India is in the midst of a revolution: the Chinese smartphone revolution. For the first time on record, there were no Indian companies ranked among the top five smartphone sellers in the country during the most recent quarter of business.
Samsung and a glut of ambitious, young companies from China have been busy pushing their devices in India, one of the few global markets that has untapped growth potential for smartphone sales, and now there is tangible evidence of their progress.
Samsung led the pile with 22 percent of the market, ahead of Xiaomi (11 percent), Oppo, Lenovo (both nine percent), and Vivo (seven percent), according to new data from analyst firm Canalys. Indian brands, once dominant, saw their collective share shrink by more than half over the past year.
“In Q4 2015, Micromax, Intex and Lava took second, third and fifth place, accounting for almost 30 percent of the market. One year on and all three vendors have dropped out of the top five, with their collective share falling to around 11 percent,” Canalys said.
Beyond the competitive pricing and significant marketing budgets of Chinese rivals, there’s an additional factor at play here: demonetisation. The Indian government announced a recall of 500 IR and 1,000 INR notes to counter so-called ‘black money’ in the country, and Canalys said that had a major impact on commerce, including smartphone sales.

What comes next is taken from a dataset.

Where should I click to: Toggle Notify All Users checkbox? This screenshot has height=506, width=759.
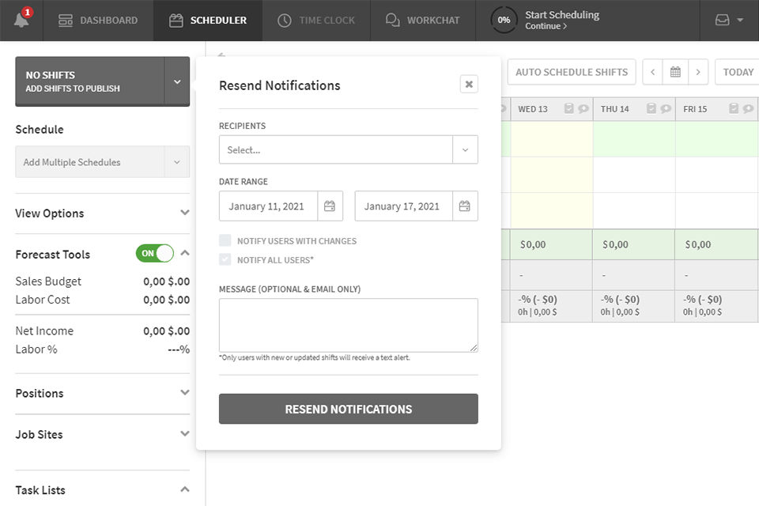click(225, 259)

“Local brands’ target customers typically buy in cash and from independent retailers. With the short-term liquidity crunch caused by demonetization, these retailers are suffering a slowdown in consumer spending. Local vendors are losing out as retailers look to shift their stock to fast-moving, current devices,” Canalys analyst Rushabh Doshi explained.

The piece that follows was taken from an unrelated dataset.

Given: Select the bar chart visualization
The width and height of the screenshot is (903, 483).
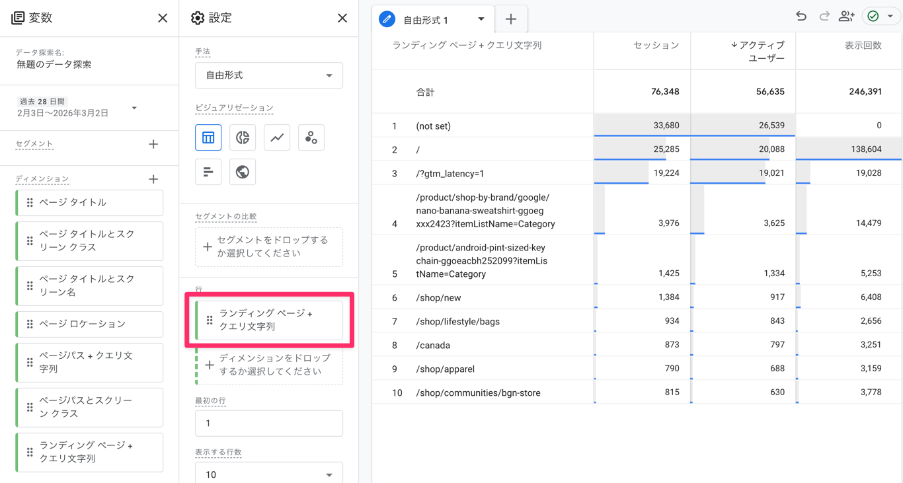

Indeed, overall sales dropped by 25 percent year-on-year to reach 11.6 million devices in Q4 2016, the analyst firm claimed.
But that shouldn’t detract from the growth that Chinese phone makers have seen in India. In particular, Xiaomi, which hit $1 billion in annual revenue from India for the first time in 2016, increased its sales by 232 percent, while Lenovo increased its market share by 11 percent and Opp’s shipment totals to India increased by over 1,500 percent.
It isn’t all doom and gloom for India, very much the contrary.
New research from Counterpoint found that the base of smartphone users in India passed 300 million for the first time, with total shipments growing 18 percent in 2016. That’s well above the global average of three percent, and that illustrates just why Chinese brands and even Apple, which is reportedly in talks to manufacture in India, are increasing their focus on the Indian smartphone market.
Apple, by the way, didn’t feature in the Canalys report, but Counterpoint said it had its best year in India after shipping 2.5 million iPhones. That’s up from two million last year. A big improvement but, as the charts show, it is still some way behind the field in terms of volume — though its business does account for almost all of the world’s smartphone profits so there’s that.